Cardiac rehabilitation programs are designed for patients with heart conditions or a recent heart surgery. These programs provide services that allow these patients to receive help with exercise, counseling, and education about their condition. Through these programs, individuals can improve their heart health and reduce risk factors to prevent current heart issues from worsening or new ones from occurring. Medicare recipients can receive coverage for cardiac rehab programs through Medicare Part B plans as long as they meet the required criteria.
What is Cardiac Rehabilitation?
There are two types of cardiac rehab programs: general cardiac rehab and intensive cardiac rehab. Each of these programs often takes place in a hospital setting and is carried out by either a specialized rehab team or by your doctor and other healthcare providers.
Cardiac rehab is most often prescribed for patients who have suffered a heart attack, are currently diagnosed with a heart condition, like heart failure or coronary artery disease, or have undergone a surgical procedure, such as a coronary artery bypass graft, stent placement, pacemaker insertion, or valve replacement.

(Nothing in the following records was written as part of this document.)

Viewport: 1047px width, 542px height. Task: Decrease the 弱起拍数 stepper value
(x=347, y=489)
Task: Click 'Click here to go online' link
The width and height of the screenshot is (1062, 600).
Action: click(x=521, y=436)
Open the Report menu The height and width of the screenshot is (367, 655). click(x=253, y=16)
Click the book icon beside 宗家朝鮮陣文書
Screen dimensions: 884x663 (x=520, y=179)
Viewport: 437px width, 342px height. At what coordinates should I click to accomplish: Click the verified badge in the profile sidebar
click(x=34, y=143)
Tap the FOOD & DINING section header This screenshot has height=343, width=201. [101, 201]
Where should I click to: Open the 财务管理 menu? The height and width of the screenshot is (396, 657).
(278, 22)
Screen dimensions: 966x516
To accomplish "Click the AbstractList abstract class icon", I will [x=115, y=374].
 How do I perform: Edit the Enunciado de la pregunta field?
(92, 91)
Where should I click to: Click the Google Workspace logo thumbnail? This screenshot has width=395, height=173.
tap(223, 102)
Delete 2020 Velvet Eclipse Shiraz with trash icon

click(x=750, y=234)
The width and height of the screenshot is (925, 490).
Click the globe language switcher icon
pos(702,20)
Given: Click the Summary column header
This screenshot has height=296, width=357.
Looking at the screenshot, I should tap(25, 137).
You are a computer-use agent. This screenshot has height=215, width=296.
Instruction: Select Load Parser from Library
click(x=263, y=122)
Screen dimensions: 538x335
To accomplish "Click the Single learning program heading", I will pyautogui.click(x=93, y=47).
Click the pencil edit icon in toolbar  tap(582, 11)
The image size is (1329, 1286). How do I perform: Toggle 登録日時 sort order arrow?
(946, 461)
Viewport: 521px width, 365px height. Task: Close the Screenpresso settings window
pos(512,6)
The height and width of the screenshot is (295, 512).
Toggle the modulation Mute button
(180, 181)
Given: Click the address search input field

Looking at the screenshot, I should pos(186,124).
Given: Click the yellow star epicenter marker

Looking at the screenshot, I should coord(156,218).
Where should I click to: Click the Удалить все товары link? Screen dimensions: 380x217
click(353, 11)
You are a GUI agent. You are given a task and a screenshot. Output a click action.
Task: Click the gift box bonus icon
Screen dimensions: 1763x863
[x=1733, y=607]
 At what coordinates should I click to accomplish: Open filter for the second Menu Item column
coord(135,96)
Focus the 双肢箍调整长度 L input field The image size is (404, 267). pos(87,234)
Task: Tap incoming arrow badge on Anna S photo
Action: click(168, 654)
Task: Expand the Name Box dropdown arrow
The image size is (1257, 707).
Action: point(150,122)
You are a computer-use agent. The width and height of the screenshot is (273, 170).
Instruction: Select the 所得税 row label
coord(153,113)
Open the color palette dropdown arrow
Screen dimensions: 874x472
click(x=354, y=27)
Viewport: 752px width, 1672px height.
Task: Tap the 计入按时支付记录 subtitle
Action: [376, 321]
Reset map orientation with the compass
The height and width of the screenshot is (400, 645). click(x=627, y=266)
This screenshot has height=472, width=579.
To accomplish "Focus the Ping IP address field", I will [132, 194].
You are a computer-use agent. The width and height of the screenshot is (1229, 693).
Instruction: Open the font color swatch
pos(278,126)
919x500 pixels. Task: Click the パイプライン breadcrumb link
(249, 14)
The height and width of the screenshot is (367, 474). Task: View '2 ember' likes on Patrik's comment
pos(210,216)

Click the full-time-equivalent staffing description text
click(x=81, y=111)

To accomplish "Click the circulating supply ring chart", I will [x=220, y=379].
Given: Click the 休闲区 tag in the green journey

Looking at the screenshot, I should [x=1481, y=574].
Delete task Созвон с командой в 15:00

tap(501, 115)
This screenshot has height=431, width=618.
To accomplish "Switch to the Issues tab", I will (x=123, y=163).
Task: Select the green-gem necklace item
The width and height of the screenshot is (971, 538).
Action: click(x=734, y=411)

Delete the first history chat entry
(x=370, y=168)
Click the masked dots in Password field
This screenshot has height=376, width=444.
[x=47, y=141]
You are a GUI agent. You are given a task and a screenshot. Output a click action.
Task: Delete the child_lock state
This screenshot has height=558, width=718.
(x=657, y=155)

When a person has a heart condition or is recovering from surgery, making proper lifestyle choices is critical to ensure that the current condition is properly managed, the surgical procedure is effective, and new issues do not arise in the future. Cardiac rehab programs provide help with lifestyle choices and allow patients to be in a controlled environment so that they can get clarification on any questions they have.
Cardiac rehab programs often consist of a few different components. First, your medical team with work with you to establish your current needs and your limitations. This information can then be used to tailor a rehab program to your specific requirements.
Exercise is often a major component of these programs. Exercise is critical to maintaining a healthy heart and body, and many patients are scared to begin exercising following a heart issue, especially a surgery. Cardiac rehab allows patients to begin exercising in a controlled environment where they are monitored.
Over time, the rehab team will progress the person’s exercises and workout intensity to challenge them. These services help patients introduce exercise into their lives, increase their comfort level, and allow them to become familiar with the type and duration of exercises they should be performing to optimize their health.
In addition to exercise, cardiac rehab also places a major emphasis on education and counseling regarding both a patient’s condition and the impact of their lifestyle choices. Education points can include dietary advice, the importance of eliminating smoking and limiting alcohol consumption, stress-reducing mechanisms, and much more. Counseling services are also available to help patients change current behaviors or better deal with their conditions.
Do Medicare Benefits Cover Cardiac Rehab?
Medicare recipients are entitled to cardiac rehab services as long as they meet the required criteria. Patients are eligible if they have had a heart attack in the past 12 months, underwent a bypass surgery, had a valve repair or replacement, had a coronary stent placed, required a heart transplant, suffer from stable chronic heart failure, or have stable chest pain.
For general cardiac rehab, Medicare will cover up to two one-hour sessions per day and a total of 36 sessions. If deemed medically necessary, Medicare may cover an additional 36 sessions. For intensive cardiac rehab, patients are eligible to receive coverage for up to six one-hour sessions per day and a total of 72 sessions; however, these sessions must be completed over an 18-week period.
Medicare Part B will provide coverage for a rehabilitation program, regardless of whether you qualify for general rehab or intensive rehab. As far as cost is concerned, Medicare benefits will pay for 80 percent of the Medicare-approved amount of the service. This leaves you to pay your Part B premium payment, your deductible amount, which was $185 for 2019, potentially a copayment depending on where you rehab takes place, and a coinsurance payment of 20 percent of the Medicare-approved amount of the program.